◆ Exercise ◆
Rewrite the part of the asphalt modeling passage that runs from "These observations align" to "of maximum aggregate size.", changing "maximum aggregate size" to "largest aggregate size".

◆ Page text ◆
________
These observations align with reported mechanics trends. Kim et al. [84] confirm macroscopic responses exhibit insensitivity to maximum aggregate size. Wei et al. [42] prove interfacial networks dominate load transfer during high-temperature matrix softening. Crucially, our RVE criterion (1.7–5.3 times $d_{\max }$) bridges theoretical mechanics and pavement engineering. It obeys statistical convergence principles by Kanit et al. [82] and aligns with asphalt mixture mechanics trends from Cao et al. [61], requiring comparable multiples of maximum aggregate size.

4.6. Applicability and Limitations of 2D Simplification

It is worth noting that while actual calcareous sand aggregates possess complex three-dimensional (3D) spatial morphologies, this study adopted a 2D mesoscale model as the foundational framework for executing large-scale parametric sensitivity analyses. This strategic choice was governed by the critical need for computational efficiency in high-throughput modeling. Constructing and solving high-fidelity 3D mesoscale models with realistic, irregular aggregate geometries remains a formidable challenge due to the immense computational costs and the complexity of 3D mesh generation. For example, existing literature indicates that applying the SSD method to a simplified 3D spherical model (3 mm in side length) for predicting dynamic moduli at merely six frequencies (from 10⁻² to 10³ Hz) requires 83 min [62]. In stark contrast, utilizing the proposed 2D SSD framework, completing the broadband SSD calculations (10⁻³ Hz to 10³ Hz) for a batch of 10 massive 300 mm RVEs requires approximately only 6.5 min per model on a standard workstation. Given that this study involves an unprecedented 920 independent mesoscale models to capture the multi-scenario influences of particle size, ITZ thickness, and RVE dimensions, a 3D approach would be computationally intractable. Furthermore, previous studies [61,85] have demonstrated that 2D models robustly capture the frequency-dependent viscoelastic trends of asphalt mixtures.
________
◆ The data ◆
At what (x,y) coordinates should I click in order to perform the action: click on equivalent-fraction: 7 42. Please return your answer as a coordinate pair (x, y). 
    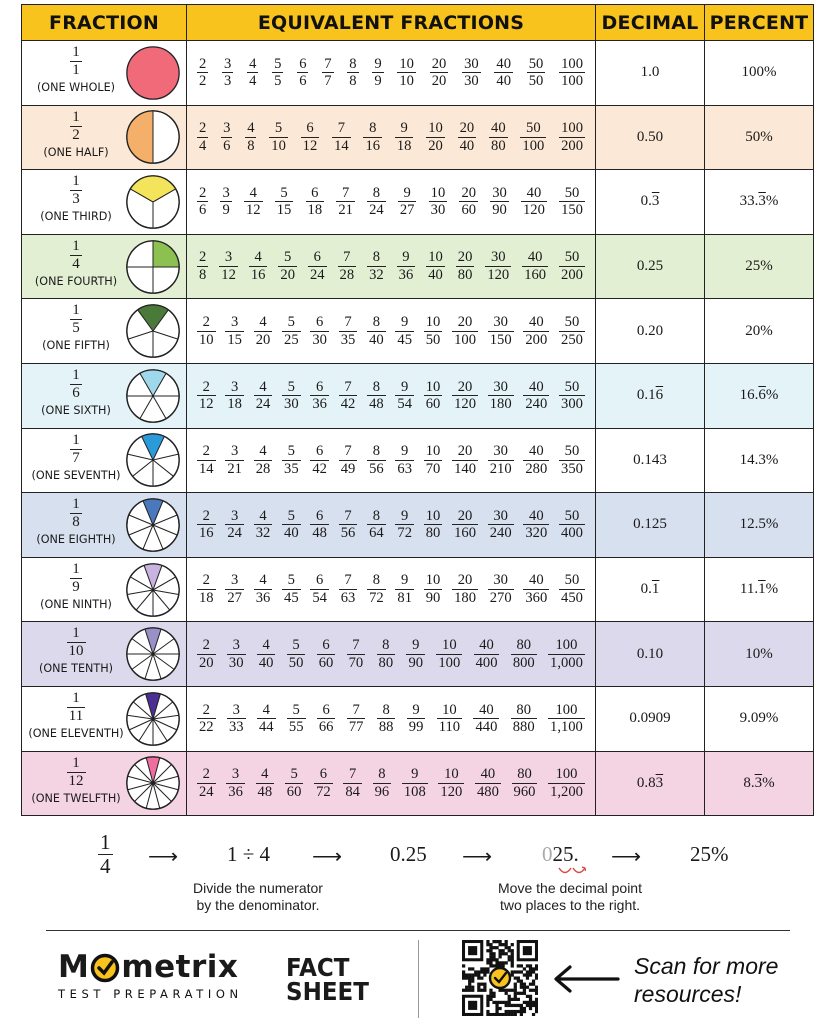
________
◆ Response ◆
These observations align with reported mechanics trends. Kim et al. [84] confirm macroscopic responses exhibit insensitivity to largest aggregate size. Wei et al. [42] prove interfacial networks dominate load transfer during high-temperature matrix softening. Crucially, our RVE criterion (1.7–5.3 times $d_{\max }$) bridges theoretical mechanics and pavement engineering. It obeys statistical convergence principles by Kanit et al. [82] and aligns with asphalt mixture mechanics trends from Cao et al. [61], requiring comparable multiples of largest aggregate size.